Raccattano gli zaini e se li gettano in spalla. Lanciano sguardi di sfida verso i tornelli appena scavalcati, si scambiano pacche, si stravaccano sulla panchina. Lei – quindici, sedici anni circa – resta in piedi, ciancica a bocca aperta, si piega e fa scoppiare un palloncino di gomma in faccia agli altri tre. Si getta sui ragazzi per scattare un selfie, ognuno assume l’espressione adatta al proprio ruolo: il capobranco, il gregario, il buffone, la ribelle.
Penso a tutti quei video di ragazzine minorenni finiti nelle chat WhatsApp degli amici dei fidanzati, agli upload su Dropbox, alle scritte nei bagni di scuola – Chiara puttana, Francesca succhiacazzi – alla vergogna, alla voglia di chiudersi dentro casa e sparire per sempre. Penso a questo e mi chiedo chi di loro tre potrebbe avere sul telefono le foto in grado di rovinarla. Penso a questo, e alle volte che mi sono masturbato su quei video, prendendo poi le distanze quando in pubblico usciva fuori il discorso. Che cosa ripugnante, dicevo, dovrebbero sbatterli tutti dentro.
Il controllore segue la scena da sotto il cartello di vietato fumare. Si gratta il pacco con una mano e con l’altra porta la sigaretta alla bocca. Espira una nuvola bianca verso l’alto, là dove i piccioni tubano, si beccano e con occhi vigili cercano le prede nascoste fra le selci. Poi si mette a scorrere lo schermo dello smartphone mentre un uomo alto dentro una giacca sgualcita si accoda a uno tarchiato che ha appena strisciato la tessera. Immagino il tizio dal collo taurino voltarsi e chiedergli che cazzo fai. Immagino l’altro dire che il biglietto è scaduto da poco, che problema c’è se passano in due. Immagino gli insulti, la rissa, tutti noi intorno a dire qualcuno faccia qualcosa, le mani già ai telefoni per riprendere il massacro.

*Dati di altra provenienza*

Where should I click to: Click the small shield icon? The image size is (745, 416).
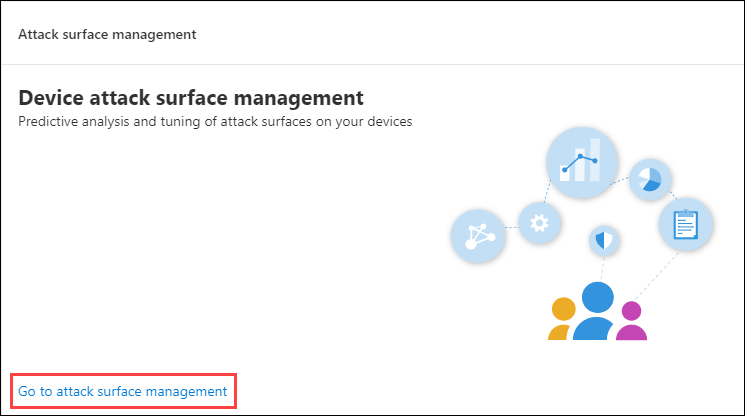coord(604,240)
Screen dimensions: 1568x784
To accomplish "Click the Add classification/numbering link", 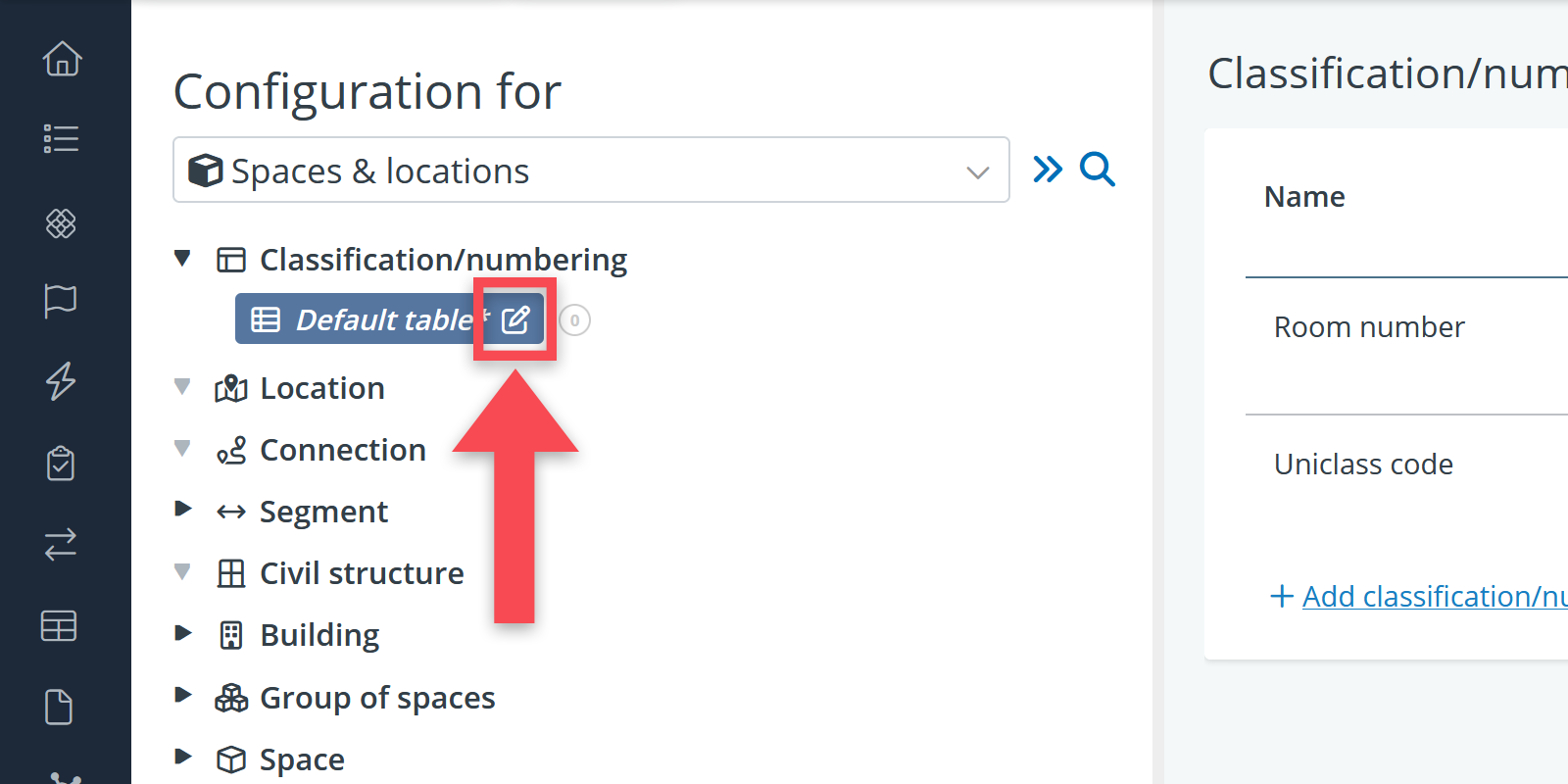I will click(1435, 596).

Un uomo che è poco meno di un vecchio finge di leggere il giornale. Crede di essere invisibile addossato alla parete, protetto dalle notizie sportive: lo osservo passarsi la lingua sulle labbra mentre fissa la ribelle, che ora porta avanti il rituale della finta lotta col capobranco sotto le urla sguaiate del buffone e gli incitamenti del gregario. Il suo sguardo lascivo segue le forme di quel corpo giovane, così distante probabilmente dalla donna avvizzita e sterile che da qualche parte, forse a casa, porta all’anulare l’altro anello d’oro, simbolo di qualcosa ormai morto. Immagino il vecchio seguire la sua preda fuori dalla stazione, avvicinarla con una scusa; qualche giorno dopo la foto di lei sui giornali, gli appelli, e poi il quartiere in lutto per quella ragazza innocente, e poi tutti a dire che in fondo quell’uomo era una brava persona, mentre i commenti sui social grideranno al linciaggio, che se li lasciassero un’ora nella stanza con lui non sapete come lo riducono eccetera.

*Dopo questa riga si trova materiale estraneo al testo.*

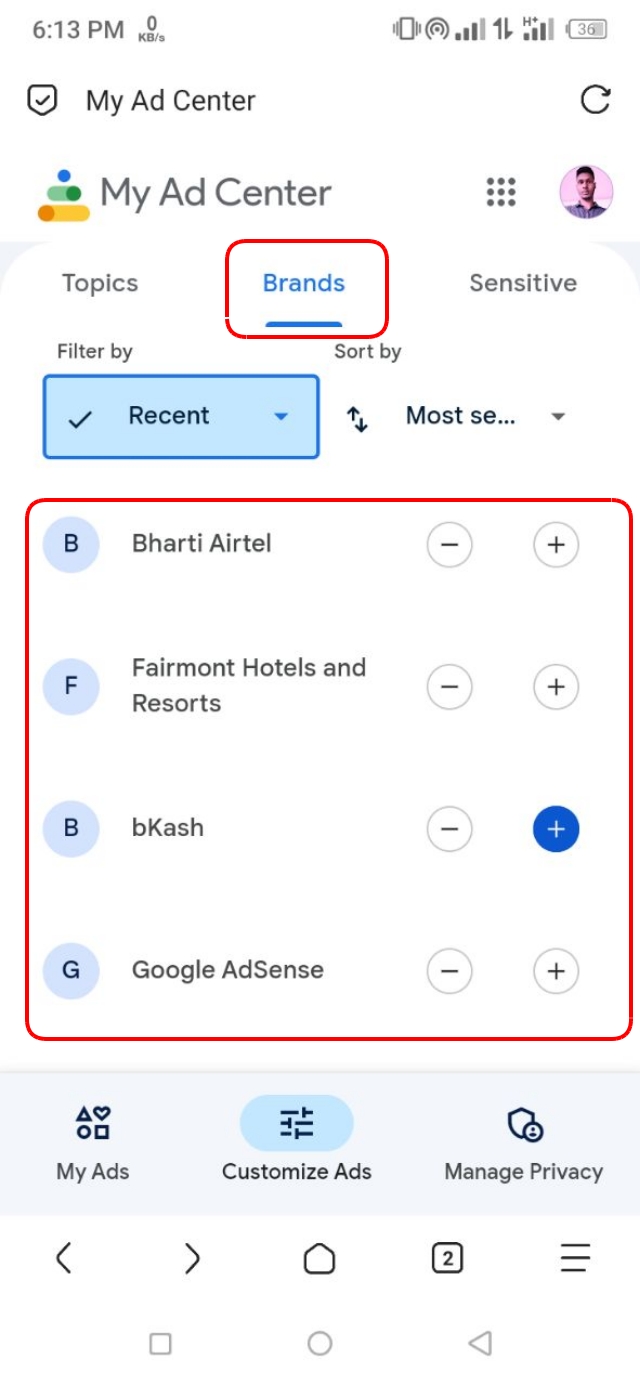Refresh the page using reload icon

tap(597, 100)
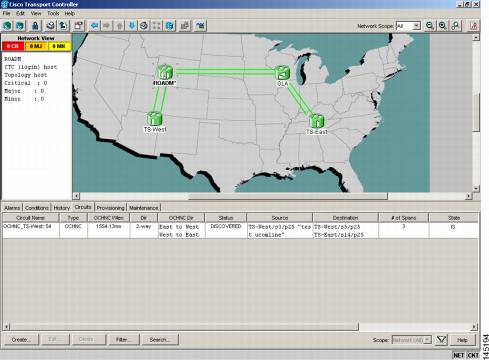Select the ROADM node on the map
The image size is (489, 360).
tap(165, 72)
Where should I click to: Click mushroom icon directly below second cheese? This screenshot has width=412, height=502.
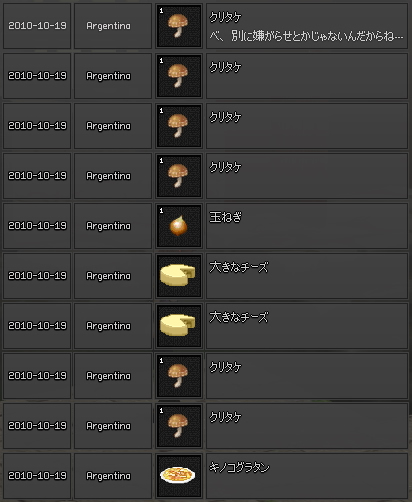179,376
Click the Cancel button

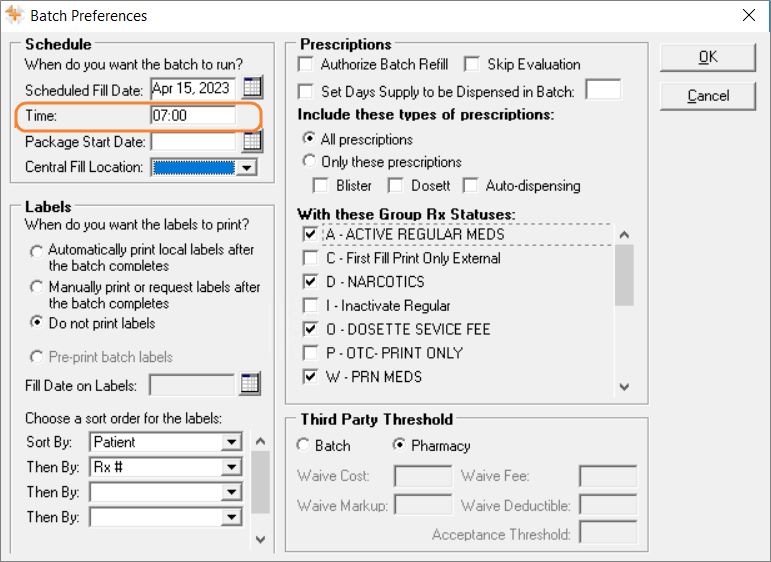point(708,96)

Una volta mio padre mi disse che è semplice capire quando c’è un incidente stradale: basta seguire la scia di frecce e rallentamenti e a breve avremo modo di vedere il triangolo a terra, il carro attrezzi, l’ambulanza. Quello che ha taciuto è che, per quanto proviamo a resistere, rallentiamo sempre – più di quanto il rispetto e la cautela richiedano – solo per provare a scorgere qualcosa di macabro, magari un braccio incastrato fra le lamiere, qualche grumo di carne macinata separato dal resto. Facciamoci caso, la prossima volta, quando ci lasceremo alle spalle solo un ammasso di rottami e nessun morto, alla nota di delusione che avremo in fondo allo stomaco.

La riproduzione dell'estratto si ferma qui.